[Work instructions]
(a) Reproduce verbatim the passage of the early childhood research roundup that begins at the words "Researchers assessing India’s" and stops after "standards, they concluded.".
(b) Write the next part of the early childhood research roundup, continuing after its final sentence about preschool irritability and adolescent anxiety.

The Young Child Risk Calculator (YCRC) has also been updated with the latest data from the 2019 American Community Survey. The YCRC shows the percentage of young children (by age bands) who are low income, in poverty, and in deep poverty in each state and nationally, and characteristics of families in these groups.
Co-regulation, the process by which adults help children develop self-regulation, has “a powerful influence on student learning,” researchers in Canada found. They investigated self-regulation by comparing its conceptualization in a play-based kindergarten program in Ontario versus theory-driven models of self-regulation from empirical research. Four themes emerged from the study:
- The power of co-regulation
- A de-emphasis of behavior regulation toward a focus on emotional regulation
- Cognitive regulation encompasses far more than inhibitory control
- The use of language in supporting metacognition
Researchers Heather Braund and Kristy Timmons of Queen’s University in Ontario noted the importance of including concrete examples of all facets of self-regulation in curriculum. Read the study here.
Using a nationally representative sample of public centers that serve Colombian children, researchers examined associations between early childhood education (ECE) and children’s development, finding “low to moderate quality.” Modeling revealed ”several positive associations between structural and process quality and child outcomes.” Read the abstract here.
Researchers assessing India’s efforts to provide quality preschool education to all children found that while great strides have been made, hindrances to quality persist.
“The government’s policies are laudable and in line with international trends. However, there is a big gap between policy and its implementation,” the study’s authors wrote. What is needed is the enforcement of the National Education Policy 2020 and quality standards, they concluded.
The paper was written by Namita Ranganathan, Ravneet Kaur, and Rashi Mukhopadhayay of the University of Delhi in India, and Nirmala Rao of The University of Hong Kong. Read it here.
Preschoolers who showed irritability at age 3 were more likely to have anxiety disorders in adolescents, researchers found.

[Extracted records]
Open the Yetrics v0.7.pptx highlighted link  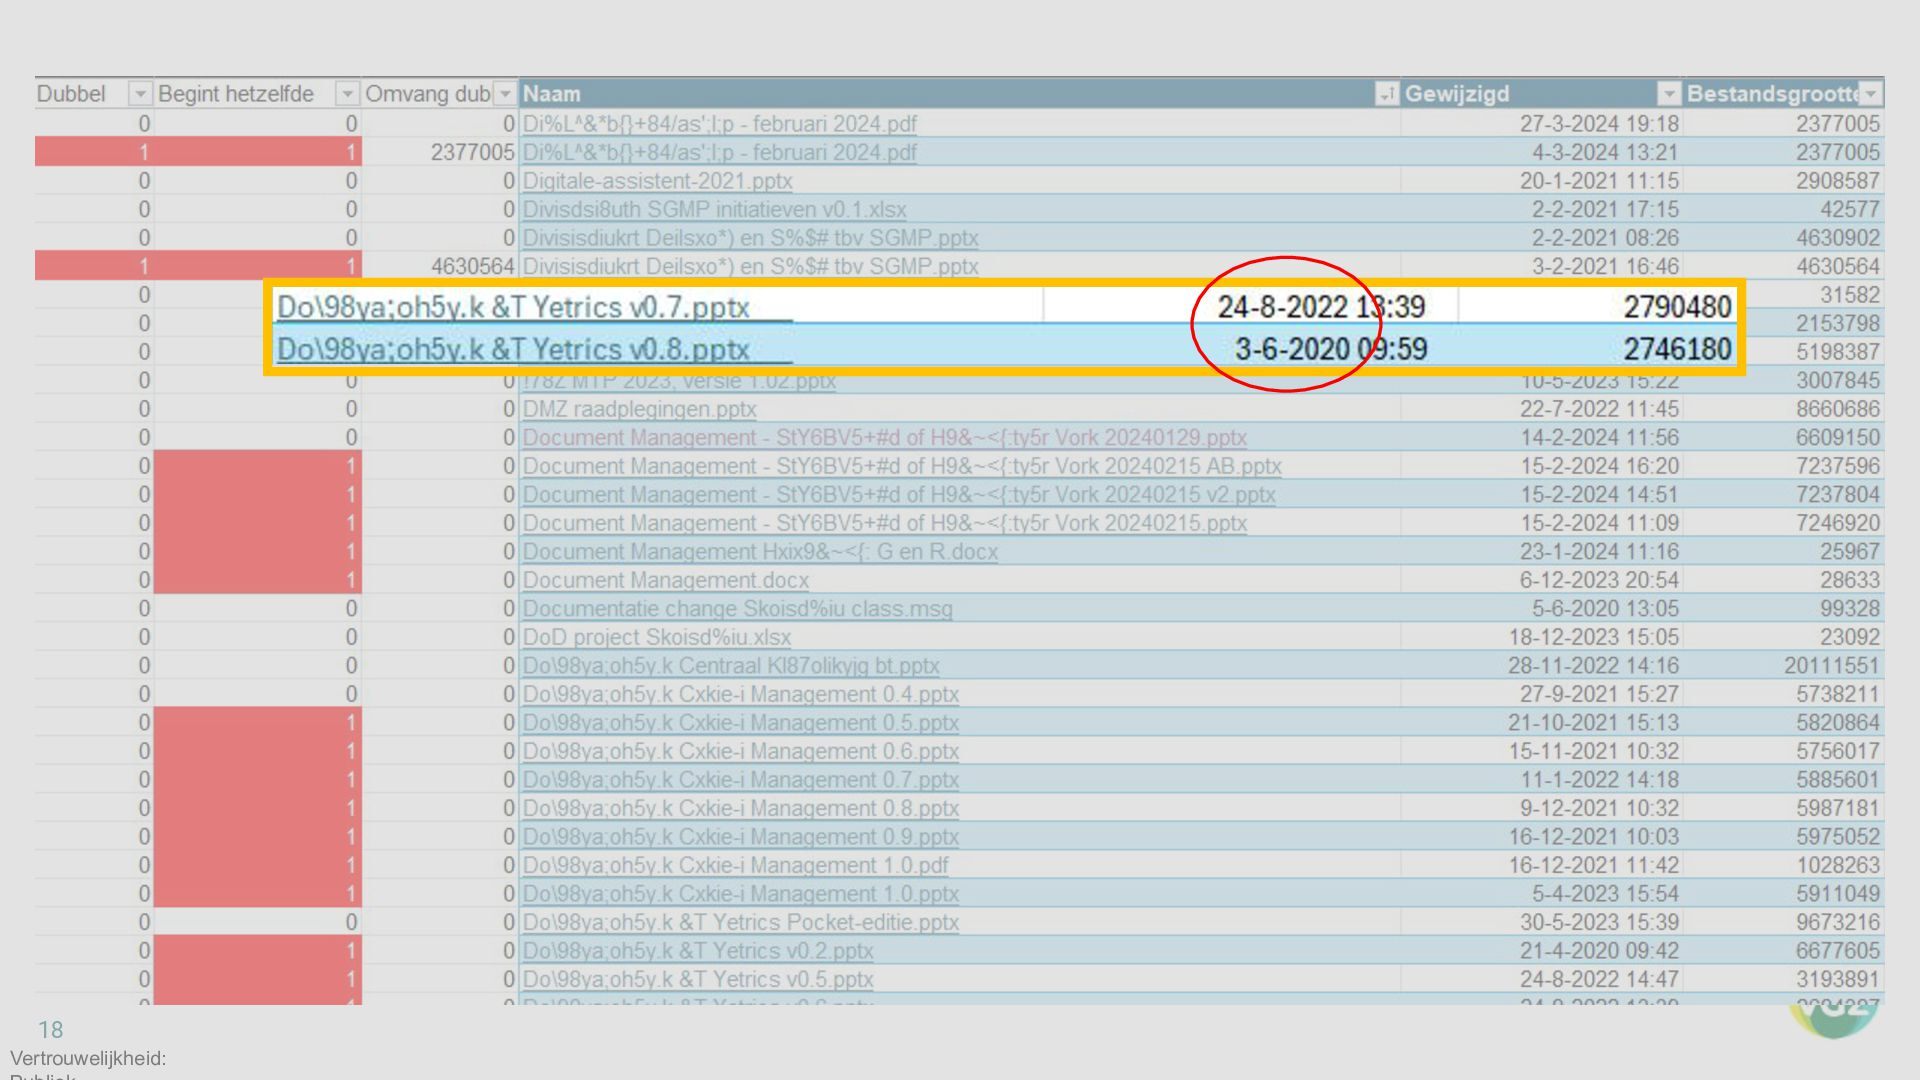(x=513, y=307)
...
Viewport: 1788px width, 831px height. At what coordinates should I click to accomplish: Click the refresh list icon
==
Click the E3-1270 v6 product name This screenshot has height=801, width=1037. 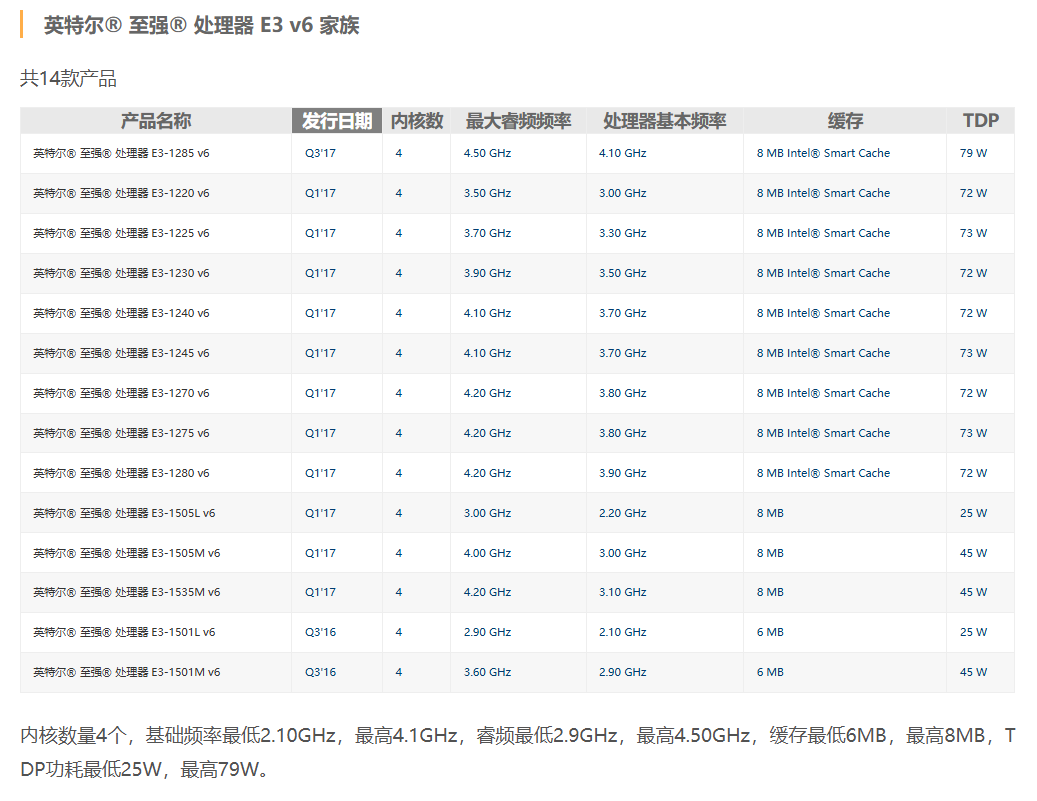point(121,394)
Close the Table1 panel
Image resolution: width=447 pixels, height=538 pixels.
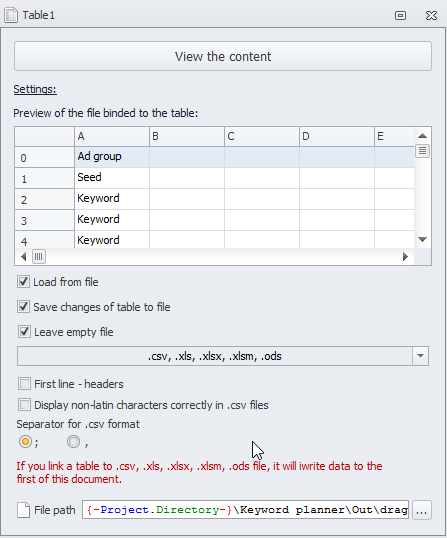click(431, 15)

[Responses for each task]
(a)
Researchers assessing India’s efforts to provide quality preschool education to all children found that while great strides have been made, hindrances to quality persist.
“The government’s policies are laudable and in line with international trends. However, there is a big gap between policy and its implementation,” the study’s authors wrote. What is needed is the enforcement of the National Education Policy 2020 and quality standards, they concluded.

(b)
The study involved 453 children assessed at age 3 and ages 12 and/or 15. Even after controlling for baseline psychiatric disorders, irritability predicted specific phobia, social phobia, generalized anxiety disorder, ADHD and disruptive behavior disorders, as well as poorer peer functioning and physical health. Preschool irritability was also linked to parent-reported anxiety and depressive symptoms, and the use of antidepressants and educational services, in adolescence.
“These findings strongly support the need for early identification of irritability in young children and the importance of intervening as early as possible,” wrote authors Leah K. Sorcher and Lea R Dougherty of the University of Maryland College Park, Brandon L. Goldstein of the University of Connecticut, Megan C. Finsaas of Columbia University in New York, and Gabrielle A. Carlson and Daniel N. Klein of Stony Brook University in New York.
The study, published on the Journal of the American Academy of Child & Adolescent Psychiatry website, is available here.
Researchers in India who reviewed literature on obsessive compulsive disorder (OCD) in preschoolers and examined data from a child and adolescent psychiatry center found high rates of comorbidity and a family history of OCD. At the center, they found 3% prevalence of preschool-onset OCD, mostly in males.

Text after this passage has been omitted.